Sunday, March 6, 2016

What is non clustered index in SQL Server with examples

Consider on this query:

SELECT * FROM Student WHERE Age = 18

Our data has sorted on column RollNo not on Age :( How to search the students in the table tblSudent (clustered index) for a give age efficiently? We got same problem as we had got for RollNo in the Heap. If problem is same then solution should be same that is store the data of the table tblSudent in the sorted order of column Age. But this time problem is little complex. If we will try to store data in the sorted order of column Age then sorting on column RollNo will disturb.

We need data to be stored on the basis of column RollNo for query:

SELECT * FROM Student WHERE RollNo = 111

We also need data to be stored on the basis of column Age for query:

SELECT * FROM Student WHERE Age = 18

We want both!! How is it possible? Any object can have only one physical organization.  Then what is solution? I'm telling what sql server does. It creates copy of table and stored data in a sorted order of column Age in the copied table and it doesn't change anything in tblSudent(clustered index). This new copied table is called non-clustered index.  Let's assume  name of copied table is tblStdentNCI_1 then copied or subset table will look like something:

tblStudent (Clustered index): Sorted on RollNo

tblStdentNCI_1 (Non-clustered index): Sorted on Age

FAQ about no-clustered index:

Q. What is non-clustered index?

Answer: It is a copy of clustered index table sorted on some columns. It is subset of clustered since we can add some or all columns of clustered index table in the non-clustered index tables.

Q. A table can have how many non-clustered indexes?

Answer: We can create any number of copies of a table. So a table (more accurately clustered index) can have any number of non-clustered indexes. But there is some max limitation. For example in sql server 2012, 999 non-clustered indexes can be created per table.

Q. Does all non-clustered indexes occupy disk spaces?

Answer: Yes

Q. What will happen if data is modified in base table (clustered index)?

Answer:If data is inserted, deleted or updated in clustered index same data is also inserted, deleted or updated in all non-clustered indexes.  There is no need to worry about data synchronization between clustered index and non-clustered indexes since sql server take this responsibility.

Q. Does non-clustered indexes are good or bad?

Answer: It may good for select statements or it may bad for insert, delete and update statement

Non-clustered index in depth:

It is logical organization of data in a table. A table can have 1023 non-clustered index. A non-clustered index can be of two types as:

1. Heap

2. Based on clustered index.

If table has clustered index then leaf node of non-clustered index keeps the key columns of clustered index. If the table has no clustered index then leaf node of non-clustered index keeps RID which is unique to each row of table.

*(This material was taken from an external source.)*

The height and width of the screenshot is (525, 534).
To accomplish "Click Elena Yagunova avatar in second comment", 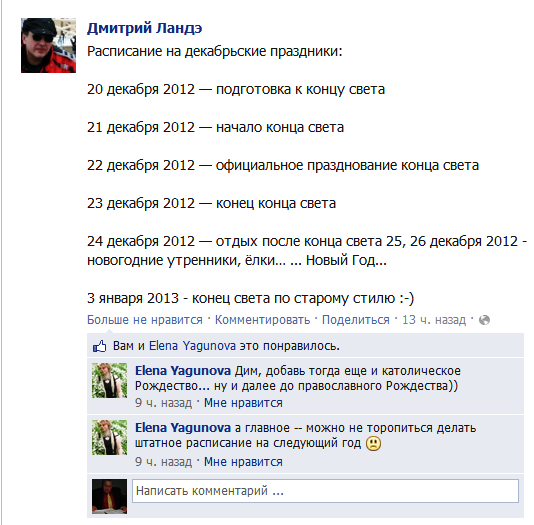I will pyautogui.click(x=109, y=438).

Such non-clustered index is called heap.

Non-clustered index based on clustered index:

Description of above image:

It is the B-tree representation of non-clustered index NCI_Student_Age where lower section of dotted line is also B-tree of clustered index CL_Student_Roll. Top node of non-clustered index is called root node and bottom nodes are called leaf node. All the nodes in between root node and leaf nodes are called intermediate nodes. A B-tree can have many intermediate nodes in case table has too many records. In this example there is no intermediate node and we have assumed size of each node is four i.e. each node can keep maximum five Age.

Important points about non-clustered index based on clustered index:

1. All the nodes keep key columns of non-clustered index and key column of unique clustered index.

2. If clustered index is not unique then instead of key column of clustered index it keeps a unique row identifier of the actual data rows of table.

3. Apart from points above, a leaf node also keeps the included columns of non-clustered index. (We will discuss about included column later)

Now if we will execute following sql query:

SELECT * FROM Student WHERE RollNo = 111

Since Student table has clustered index, now it will go for index scan instead of table scan to search the RollNo = 111. Scan will start from root node in the clustered index CL_Student_Roll.

SELECT Country

FROM Student WITH (INDEX (NCI_Student_Age))

WHERE Age = 31

Note: Here we have added WITH clause only because sql server uses the non-clustered index NCI_Student_Age,  otherwise it will not use non-clustered index or will use if table has too many records. We will discuss why is it so later.

Execution plan of above query will look like this:

Meaning of above execution plan:

Sql server will first use non-clustered index NCI_Student_Age and find out the corresponding value of key column i.e. RollNumber of clustered index (It is called key look up) using nested loop and find out the value of column Country.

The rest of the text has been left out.